Notwithstanding the foregoing, if Operator establishes, to Company's
satisfaction in its sole discretion, that any expense shortfall amount
experienced by Operator, in the aggregate, in operating the Motor Fuel
Facilities at the Locations in the Cluster for any year is the result solely
of an increase of an Uncontrollable Expense, or of a Controllable
Expense due to extraordinary or unforeseeable circumstances, then
Company shall reimburse Operator, upon presentation by Operator of an
invoice with documentation of such occurrence, the shortfall amount.
Operator shall maintain accurate documentation sufficient to prove all
expenses. Payments hereunder will be prorated for any period less than
a month.
Plaintiffs assert in their complaint that Defendants fraudulently induced
Plaintiffs to enter into the operating agreement by presenting false historic expense
data. Plaintiffs also assert that Defendants breached the operating agreement and
deprived Plaintiffs of the benefit of their bargain by subsequently calculating expense
payments using a different method than represented at the time of contract formation.

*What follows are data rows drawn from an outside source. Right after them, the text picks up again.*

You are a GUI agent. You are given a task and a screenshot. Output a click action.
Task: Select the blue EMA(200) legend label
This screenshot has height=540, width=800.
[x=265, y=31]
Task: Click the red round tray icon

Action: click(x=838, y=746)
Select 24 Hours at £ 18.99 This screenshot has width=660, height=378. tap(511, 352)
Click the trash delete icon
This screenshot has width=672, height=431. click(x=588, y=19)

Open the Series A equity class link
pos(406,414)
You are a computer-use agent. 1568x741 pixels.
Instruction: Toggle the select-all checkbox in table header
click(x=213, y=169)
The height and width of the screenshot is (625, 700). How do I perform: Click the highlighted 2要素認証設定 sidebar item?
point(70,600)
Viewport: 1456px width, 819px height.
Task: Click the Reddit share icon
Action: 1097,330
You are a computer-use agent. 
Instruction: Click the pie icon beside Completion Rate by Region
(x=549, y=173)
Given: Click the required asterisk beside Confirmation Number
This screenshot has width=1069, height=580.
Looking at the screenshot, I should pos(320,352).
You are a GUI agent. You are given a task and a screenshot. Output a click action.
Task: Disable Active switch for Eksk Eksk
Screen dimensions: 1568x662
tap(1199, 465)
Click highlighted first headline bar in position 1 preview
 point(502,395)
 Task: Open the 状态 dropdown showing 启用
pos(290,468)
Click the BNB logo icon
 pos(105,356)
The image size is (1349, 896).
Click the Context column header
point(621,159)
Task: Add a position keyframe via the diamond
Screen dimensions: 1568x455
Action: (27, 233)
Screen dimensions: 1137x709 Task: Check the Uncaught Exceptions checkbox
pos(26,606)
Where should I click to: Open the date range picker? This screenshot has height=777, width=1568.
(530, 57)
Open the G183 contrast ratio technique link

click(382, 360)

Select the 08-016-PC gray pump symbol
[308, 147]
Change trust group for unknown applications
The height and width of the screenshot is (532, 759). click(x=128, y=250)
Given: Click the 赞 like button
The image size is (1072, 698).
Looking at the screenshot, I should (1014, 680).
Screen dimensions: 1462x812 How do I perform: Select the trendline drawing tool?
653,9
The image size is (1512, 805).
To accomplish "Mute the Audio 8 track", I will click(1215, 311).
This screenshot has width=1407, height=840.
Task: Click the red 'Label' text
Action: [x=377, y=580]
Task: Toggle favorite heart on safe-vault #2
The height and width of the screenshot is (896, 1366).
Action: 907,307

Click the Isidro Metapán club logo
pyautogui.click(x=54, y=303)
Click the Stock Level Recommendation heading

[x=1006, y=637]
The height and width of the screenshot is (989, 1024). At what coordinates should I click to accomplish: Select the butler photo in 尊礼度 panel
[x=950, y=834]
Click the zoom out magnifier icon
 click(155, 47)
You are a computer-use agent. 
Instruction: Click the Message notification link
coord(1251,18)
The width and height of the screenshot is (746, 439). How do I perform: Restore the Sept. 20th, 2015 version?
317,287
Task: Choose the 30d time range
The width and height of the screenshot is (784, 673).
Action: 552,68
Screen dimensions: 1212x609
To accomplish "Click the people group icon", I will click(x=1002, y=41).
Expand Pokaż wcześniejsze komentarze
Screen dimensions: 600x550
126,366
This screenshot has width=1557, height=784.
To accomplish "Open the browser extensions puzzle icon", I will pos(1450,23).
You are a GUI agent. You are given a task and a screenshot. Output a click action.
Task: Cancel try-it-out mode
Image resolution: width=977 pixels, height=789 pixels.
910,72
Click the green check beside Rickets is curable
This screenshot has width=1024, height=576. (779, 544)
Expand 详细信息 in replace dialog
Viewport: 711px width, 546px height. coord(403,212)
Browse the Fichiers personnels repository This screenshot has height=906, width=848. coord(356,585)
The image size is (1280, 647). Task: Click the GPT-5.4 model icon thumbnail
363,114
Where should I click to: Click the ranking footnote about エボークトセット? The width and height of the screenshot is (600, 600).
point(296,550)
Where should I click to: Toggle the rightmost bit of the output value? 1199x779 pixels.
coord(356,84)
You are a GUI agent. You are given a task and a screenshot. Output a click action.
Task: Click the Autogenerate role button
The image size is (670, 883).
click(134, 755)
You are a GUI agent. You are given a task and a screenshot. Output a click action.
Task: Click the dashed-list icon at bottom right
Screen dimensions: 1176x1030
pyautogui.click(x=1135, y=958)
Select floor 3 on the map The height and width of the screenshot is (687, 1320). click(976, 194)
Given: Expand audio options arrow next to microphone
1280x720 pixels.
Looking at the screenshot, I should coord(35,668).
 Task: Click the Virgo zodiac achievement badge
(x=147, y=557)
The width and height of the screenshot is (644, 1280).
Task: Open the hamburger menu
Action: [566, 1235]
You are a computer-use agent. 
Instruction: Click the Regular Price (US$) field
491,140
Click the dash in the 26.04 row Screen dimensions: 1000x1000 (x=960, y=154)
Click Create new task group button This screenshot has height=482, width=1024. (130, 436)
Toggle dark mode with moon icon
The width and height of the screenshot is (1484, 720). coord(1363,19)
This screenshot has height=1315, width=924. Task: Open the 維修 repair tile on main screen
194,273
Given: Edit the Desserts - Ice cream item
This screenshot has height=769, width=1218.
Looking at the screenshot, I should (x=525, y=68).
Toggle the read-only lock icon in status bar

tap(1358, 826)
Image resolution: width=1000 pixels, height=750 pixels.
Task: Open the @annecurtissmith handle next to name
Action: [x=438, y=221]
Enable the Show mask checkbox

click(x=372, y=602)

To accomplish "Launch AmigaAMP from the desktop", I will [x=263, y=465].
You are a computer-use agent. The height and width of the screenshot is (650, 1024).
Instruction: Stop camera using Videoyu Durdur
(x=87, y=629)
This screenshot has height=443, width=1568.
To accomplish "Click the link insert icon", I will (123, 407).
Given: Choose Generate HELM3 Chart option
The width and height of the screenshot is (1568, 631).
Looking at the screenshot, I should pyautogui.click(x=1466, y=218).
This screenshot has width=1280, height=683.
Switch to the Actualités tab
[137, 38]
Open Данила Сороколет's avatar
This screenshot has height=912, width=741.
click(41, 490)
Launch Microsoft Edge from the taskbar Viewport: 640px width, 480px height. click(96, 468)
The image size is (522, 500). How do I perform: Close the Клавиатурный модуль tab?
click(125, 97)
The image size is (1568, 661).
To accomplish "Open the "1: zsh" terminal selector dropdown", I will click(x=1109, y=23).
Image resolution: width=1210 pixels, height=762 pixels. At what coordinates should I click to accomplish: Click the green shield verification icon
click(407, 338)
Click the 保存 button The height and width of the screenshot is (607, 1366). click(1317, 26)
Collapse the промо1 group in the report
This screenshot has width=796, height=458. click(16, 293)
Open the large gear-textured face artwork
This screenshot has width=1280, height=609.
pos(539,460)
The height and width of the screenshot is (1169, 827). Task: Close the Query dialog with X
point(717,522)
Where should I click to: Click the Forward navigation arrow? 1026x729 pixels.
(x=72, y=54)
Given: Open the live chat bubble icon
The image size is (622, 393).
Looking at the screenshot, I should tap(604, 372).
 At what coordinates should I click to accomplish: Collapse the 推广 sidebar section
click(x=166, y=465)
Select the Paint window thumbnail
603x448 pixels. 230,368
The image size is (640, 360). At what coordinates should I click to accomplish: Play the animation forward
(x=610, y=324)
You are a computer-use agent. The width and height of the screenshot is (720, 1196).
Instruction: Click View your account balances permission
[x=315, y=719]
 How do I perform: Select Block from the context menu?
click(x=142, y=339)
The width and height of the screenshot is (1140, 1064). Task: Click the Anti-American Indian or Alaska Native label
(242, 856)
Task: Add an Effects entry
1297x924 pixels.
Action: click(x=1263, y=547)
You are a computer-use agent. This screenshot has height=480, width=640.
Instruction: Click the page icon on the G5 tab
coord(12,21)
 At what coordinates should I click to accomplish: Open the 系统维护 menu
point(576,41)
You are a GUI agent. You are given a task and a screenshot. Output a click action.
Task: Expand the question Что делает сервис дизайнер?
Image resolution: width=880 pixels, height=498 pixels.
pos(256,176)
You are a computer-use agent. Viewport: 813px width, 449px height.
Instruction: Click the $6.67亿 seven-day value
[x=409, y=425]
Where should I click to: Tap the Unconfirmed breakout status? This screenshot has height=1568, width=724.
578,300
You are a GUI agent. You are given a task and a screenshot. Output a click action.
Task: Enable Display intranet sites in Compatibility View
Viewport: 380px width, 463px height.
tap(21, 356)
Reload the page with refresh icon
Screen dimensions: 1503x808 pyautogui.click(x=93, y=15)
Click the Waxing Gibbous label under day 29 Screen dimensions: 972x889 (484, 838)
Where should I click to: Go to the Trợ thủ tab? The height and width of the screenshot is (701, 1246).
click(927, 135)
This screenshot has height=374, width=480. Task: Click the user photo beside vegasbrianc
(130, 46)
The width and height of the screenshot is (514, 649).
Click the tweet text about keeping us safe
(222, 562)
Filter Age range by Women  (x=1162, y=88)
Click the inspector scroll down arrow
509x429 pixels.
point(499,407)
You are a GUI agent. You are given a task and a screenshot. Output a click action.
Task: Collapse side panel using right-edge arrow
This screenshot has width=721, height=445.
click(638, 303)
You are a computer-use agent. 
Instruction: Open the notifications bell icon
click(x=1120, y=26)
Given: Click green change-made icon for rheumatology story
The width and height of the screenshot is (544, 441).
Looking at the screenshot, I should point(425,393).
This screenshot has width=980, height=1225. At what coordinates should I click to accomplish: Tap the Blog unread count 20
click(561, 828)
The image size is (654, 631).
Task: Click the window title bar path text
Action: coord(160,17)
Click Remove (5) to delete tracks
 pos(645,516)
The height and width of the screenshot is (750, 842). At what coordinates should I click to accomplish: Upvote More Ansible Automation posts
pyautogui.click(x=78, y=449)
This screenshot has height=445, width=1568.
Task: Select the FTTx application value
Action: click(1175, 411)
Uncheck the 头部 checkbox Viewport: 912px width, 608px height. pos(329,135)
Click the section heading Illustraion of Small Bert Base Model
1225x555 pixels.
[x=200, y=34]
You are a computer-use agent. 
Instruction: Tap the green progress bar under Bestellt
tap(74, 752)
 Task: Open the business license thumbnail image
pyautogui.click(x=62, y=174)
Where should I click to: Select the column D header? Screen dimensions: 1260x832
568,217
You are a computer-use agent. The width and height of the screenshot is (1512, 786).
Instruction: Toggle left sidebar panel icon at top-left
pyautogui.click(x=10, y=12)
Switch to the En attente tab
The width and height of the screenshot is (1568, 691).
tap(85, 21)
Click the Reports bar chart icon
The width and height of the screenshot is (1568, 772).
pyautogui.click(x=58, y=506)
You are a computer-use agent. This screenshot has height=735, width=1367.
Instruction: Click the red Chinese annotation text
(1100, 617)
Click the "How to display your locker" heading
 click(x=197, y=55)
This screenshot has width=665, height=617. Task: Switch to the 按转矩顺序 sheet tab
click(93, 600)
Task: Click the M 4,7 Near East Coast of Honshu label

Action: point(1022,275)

Plaintiffs insist that their own actual operating expenses are irrelevant to their claims.
They argue instead that liability can be determined and damages can be measured by
looking only at Defendants' historic site expenses. Finally, Plaintiffs allege that
Defendants initiated a sale of gas-station locations without honoring Plaintiffs' rights
under a state of Missouri franchise statute and the federal Petroleum Marketing
Practices Act.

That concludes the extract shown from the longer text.